("european hardcore version")
Toutefois, les véritables désaccords entre le cinéaste et ses financiers interviennent concernant l’approche très « arty » souhaitée par Borowczyk qui propose une mise en abyme du personnage et un scénario abscons frisant la complète abstraction.
Devenue vedette de pornos, Emmanuelle présente au Festival de Cannes son dernier film, Love express, qui crée le scandale sur la Croisette. Si elle doit échapper à ses fans entreprenants et à des journalistes agressifs, Emmanuelle rencontre également le tyrannique prince Rajid, souverain du Benglagistan, qui souhaite l’intégrer à son harem. Après avoir été déshabillée par ses admirateurs, la belle s’échappe en sautant sur le bateau de Charles D. Foster dont elle tombe immédiatement amoureuse. Répondant à l’invitation de Rajid, Emmanuelle se rend ensuite au Benglagistan où elle est incluse de force dans le harem du prince qui en fait sa cinquantième épouse. Mais Charles et un de ses amis, l’aventurier Eddie, viennent à son secours.
D’une durée réduite (heureusement !) à 85 minutes (pour la version hard, le « theatrical cut » dure, lui, à peine 78 minutes), EMMANUELLE 5 s’avère incapable de raconter le moindre embryon d’histoire cohérente : les scènes se succèdent sans véritablement faire sens et l’ennui s’installe rapidement en dépit des nombreux passages osés. La version européenne, dite hardcore, comprend d’ailleurs plusieurs passages pornos tout en ôtant certaines scènes du montage destiné aux salles obscures. Copulation entre personnages secondaires, masturbation féminine, intermèdes saphiques, introduction de godes,…le film égrène les conventions du porno de série avec une absence totale de conviction qui en désamorce immédiatement le potentiel érotique. Entre ces scènes, Emmanuelle, très jolie mais au jeu d’acteur lamentable, se balade dans divers décors exotiques et se déshabille complaisamment à la moindre occasion. Cela ne suffit pas, toutefois, à compenser les faiblesses d’une mise en scène qui trahit le complet renoncement d’un metteur en scène autrefois talentueux.
★ ★ ★ ★
**Tâches à réaliser**.
1. D'après la critique d'Emmanuelle 5, sur quel pays règne le prince Rajid ?
2. Recopiez le passage de la critique d'Emmanuelle 5 situé entre « Toutefois, les véritables » et « la complète abstraction. », ces deux extrémités comprises.

**Données sources**.
★ ★ ★ ★
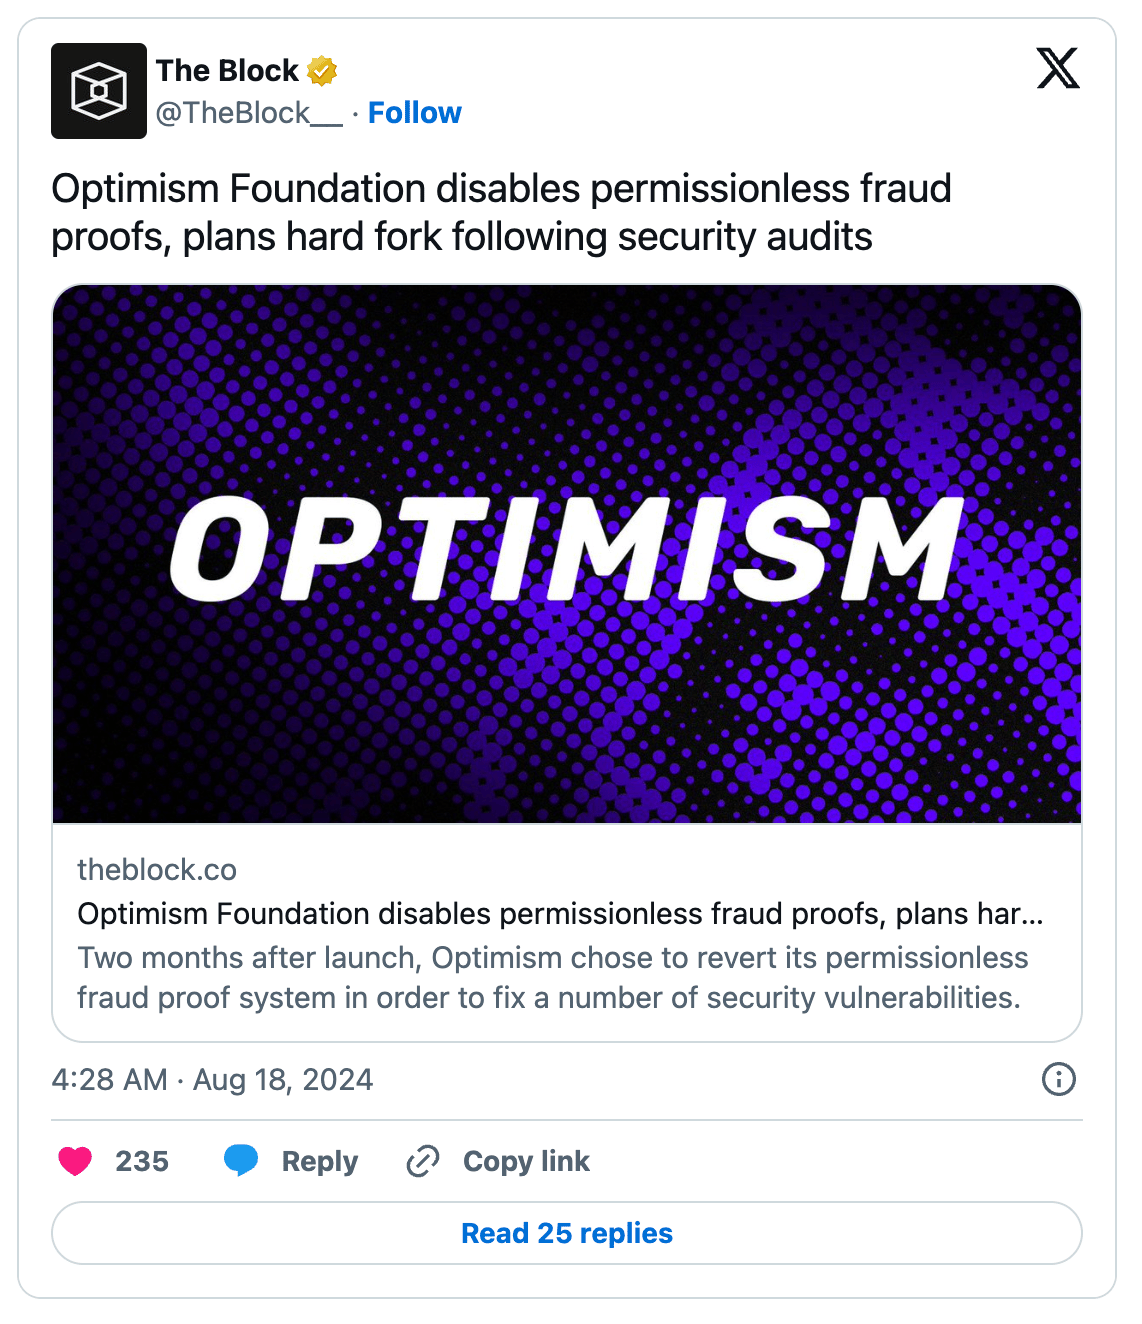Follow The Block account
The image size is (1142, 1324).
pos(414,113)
★ ★ ★ ★
**Les résultats**.
1. Le prince Rajid règne sur le Benglagistan.

2.
Toutefois, les véritables désaccords entre le cinéaste et ses financiers interviennent concernant l’approche très « arty » souhaitée par Borowczyk qui propose une mise en abyme du personnage et un scénario abscons frisant la complète abstraction.